The Individual Human Compass

In the word dare, lies the key: The external, society-based compass is followed mainly to avoid social chastising, exclusion or punishment and/or to achieve success and betterment that will not come to you unless you pursue the set norms. You are rewarded socially and economically when trailing the external behavioural paths as set out by the values and traditions of the surroundings, rather than through any inner sense of right and wrong.

In a normal healthy society, it is no major problem that people let their individual compasses set according to the larger compass of the surroundings – even when so much so that they never develop their own inner personal compass. The community functions smoothly, and individual compasses are only called for in specifically challenged and unusual situations. But if a society or group begins to go astray, when charismatic and demagogic leaders take over, when fascist or other autocratic tendencies grow stronger, nothing and no one can question the direction taken, without their individual compasses in place. It simply will not dawn on anyone that their direction is wrong, since their compass is so underdeveloped or skewed that it tells them they do right as long as they are following the compass of the group – no matter whatever the actions of the said group. The North Pole of the group remains the North wherever it’s placed. The North Pole of the group is taken for the definition of right.


"Without a strong, well-developed individual human compass, human beings simply follow the magnetic force of the strongest North Pole around." 

This is why in the last century we have had Nazism, fascism, communism and large-scale genocide and ethnic cleansings; why we today so easily seem to accept and allow an unbridled capitalist system to run amok, ruining the natural habitats of our planet, while a very few get richer and richer, whereas the largest share of the world’s population get poorer and poorer.
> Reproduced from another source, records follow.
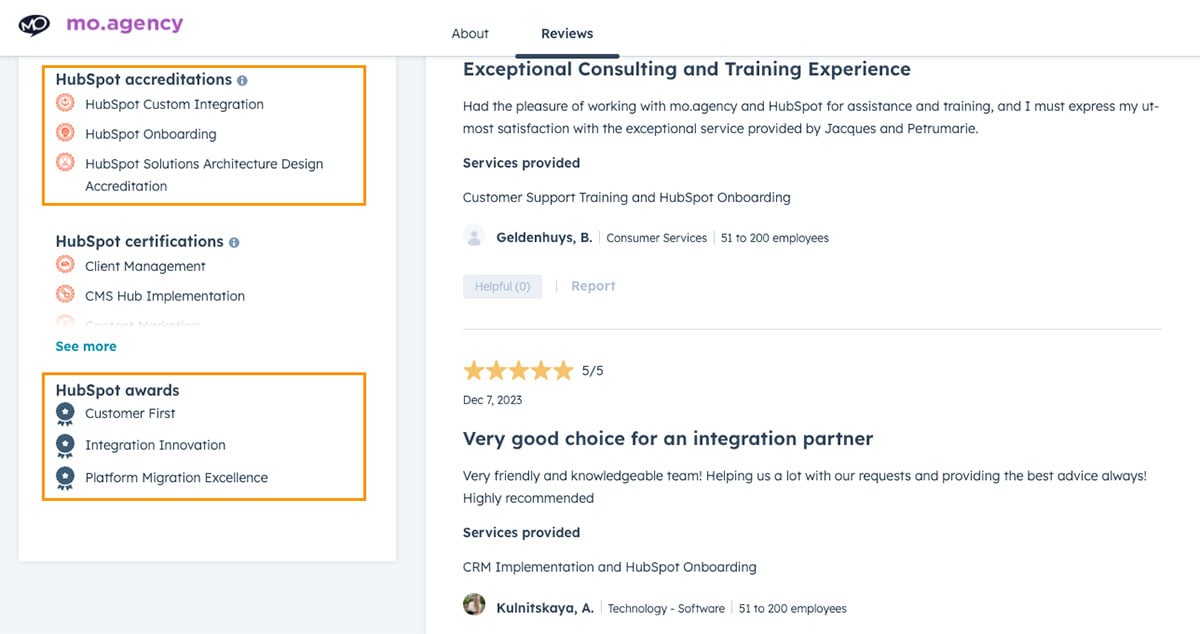Select the HubSpot Custom Integration accreditation badge
1200x634 pixels.
point(64,104)
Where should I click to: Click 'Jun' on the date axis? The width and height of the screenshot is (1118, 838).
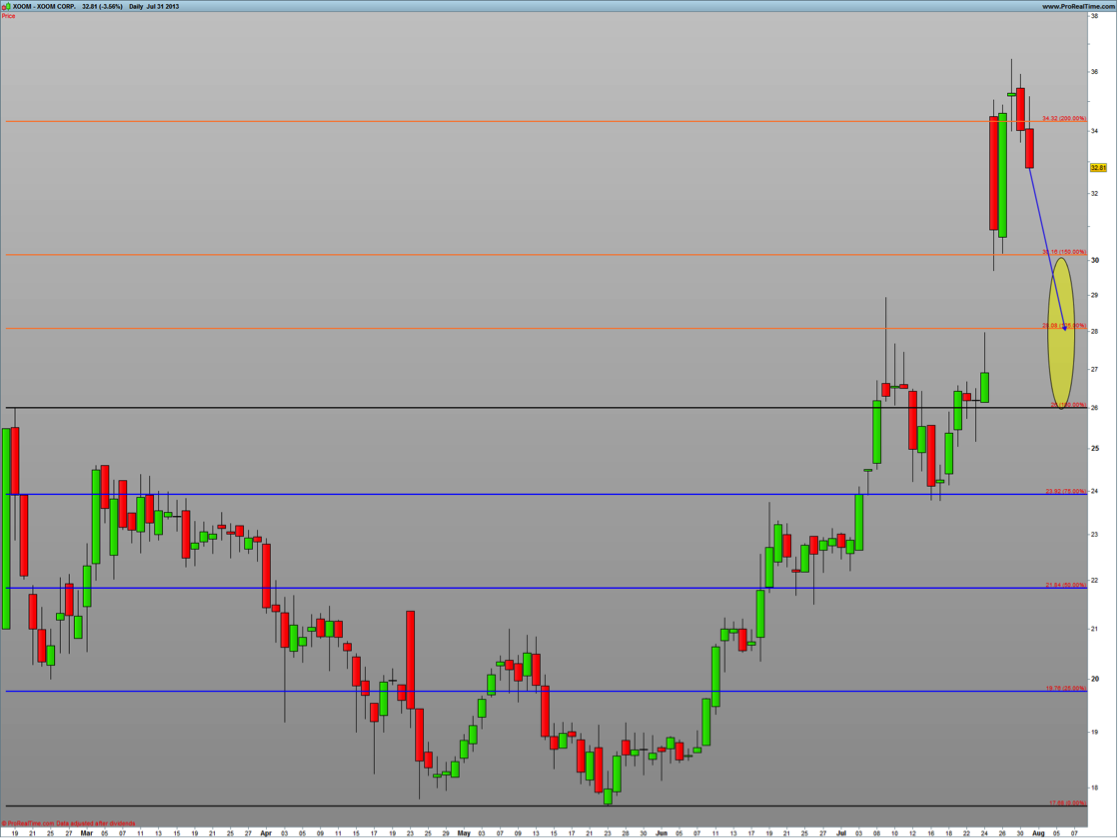(661, 832)
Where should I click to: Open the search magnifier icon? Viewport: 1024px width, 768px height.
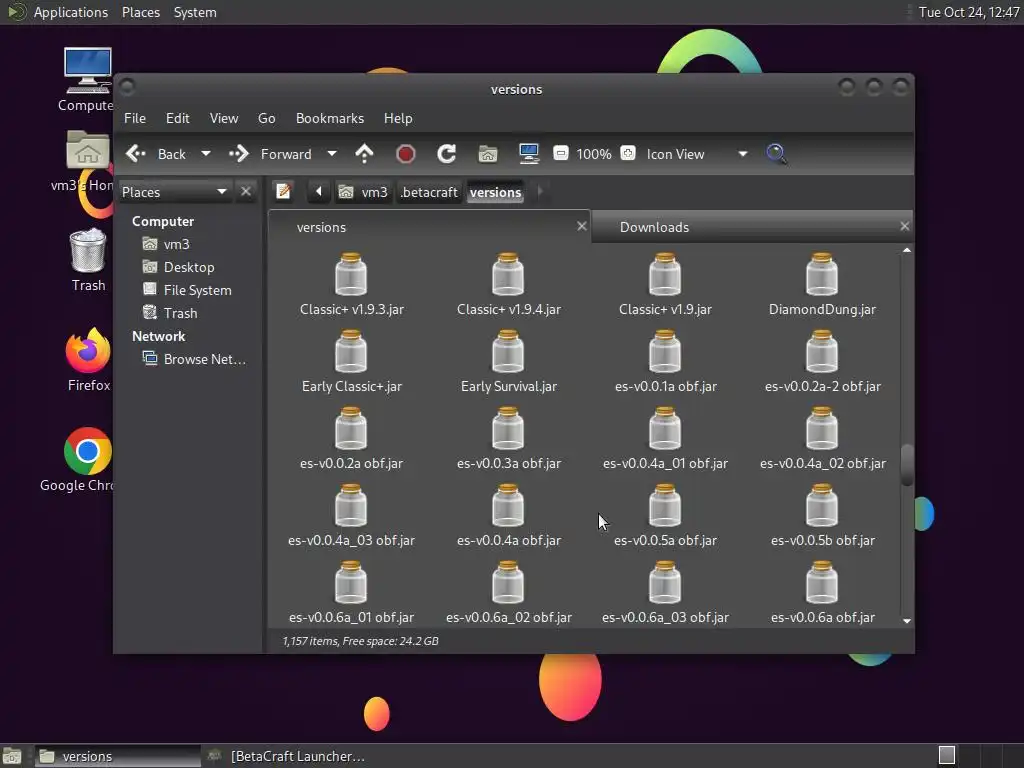(776, 154)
And this is also why – when they no longer have the clear North of one well-defined group to navigate after, but a multitude of often competitive Norths to choose between – so many individuals now turn to extremism as the answer to their sense of dislocation. Without a strong, well-developed individual human compass, human beings simply follow the magnetic force of the strongest North Pole around. No matter what it makes them say or do that they would hitherto have considered unthinkable, from hate speech to violent actions, from torture to terrorism.

In the contemporary Western world, despite all the gilded choices around, for those for whom the anchoring in the local society is too weak, filled with humiliations, defeat and non-acceptance, or where an old anchoring is challenged by too much new, the blinding shine of the North Star of the extremes is simply too overwhelming to resist: it almost automatically becomes the new unquestionable North Star.

If we want to halt the lure of extremism and militant fundamentalism, it is of course paramount that we address the economic, social and geopolitical inequalities in the world, that cause so much unnecessary suffering, humiliation and hopelessness – and the corollary justified social unrest. Yet, as it will be long before we can imagine a world of significantly less injustice than today, it is of no less importance that each and every one of us are encouraged and taught to develop our own individual human compass. The bigger North Star being that of humanity.